Una cosa piuttosto grave, per vero. La signora Menegazzi, poco dopo lo spavento, era anche svenuta. La signora Liliana si era «sentita male» a sua volta, appena uscita dal bagno. Don Ciccio raccolse e verbalizzò sui due piedi quanto poté raccogliere, del fiotto irrompente, da quel primo testimoniale: principiò dalla portinaia, concedendo alla Menegazzi il tempo di pettinarsi e agghindarsi un poco: in suo onore, si sarebbe detto. Aveva carta e stilografica, omise i: «Gesù, Gesù mio bello! Sor commissario mio!» e altre interiezioni-invocazioni di cui la «signora» Manuela Pettacchioni non tralasciava d’inzeppare il suo referto: un drammatico racconto. Il portiere coniuge, fattorino alla «Centrolatte Fontanelli», sarebbe rincasato alle sedici.

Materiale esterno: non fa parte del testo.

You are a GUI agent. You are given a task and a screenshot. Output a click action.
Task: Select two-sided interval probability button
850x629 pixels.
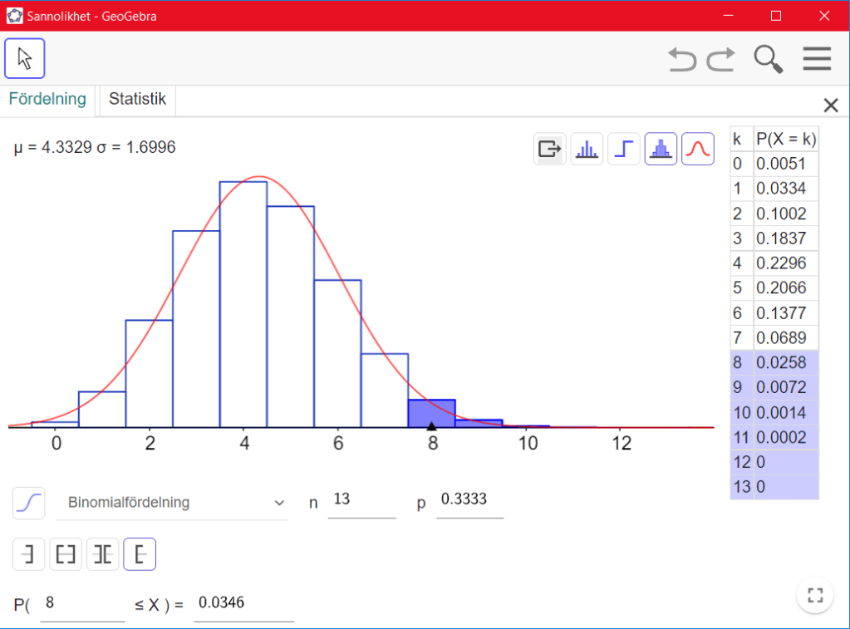click(66, 554)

«Gesummaria! Prima aveva sonato alla sora Liliana…» «Chi?» «Ma l’assassino…» «Ma qua’ assassine si nun ce sta ’o muorto?» La sora Liliana (Ingravallo trepidò), sola in casa, non aveva aperto. «Era nel bagno… sì… stava facendo il bagno.» Don Ciccio, senza volerlo, si passò una mano sugli occhi, quasi a schermirsi d’un fulgore troppo vivo. La donna di servizio, l’Assunta, era partita due giorni prima per casa sua: aveva il padre malato come hanno spesso le donne di servizio, «tanto più a questi lumi di luna». La Gina era a scuola tutto il giorno: ar Sacro Core, da le moniche: dove ci faceva colazione e anche merenda, alle volte. Allora, «si vede», come nessuno rispondeva, «è chiaro… certo», il malvivente aveva sonato alla Menegazzi: sì, lì, proprio lì, sulle stesso piano, dirimpetto a quello dei Balducci: l’uscio di faccia. Oh! don Ciccio conosceva bene quel piano, e quell’altro uscio!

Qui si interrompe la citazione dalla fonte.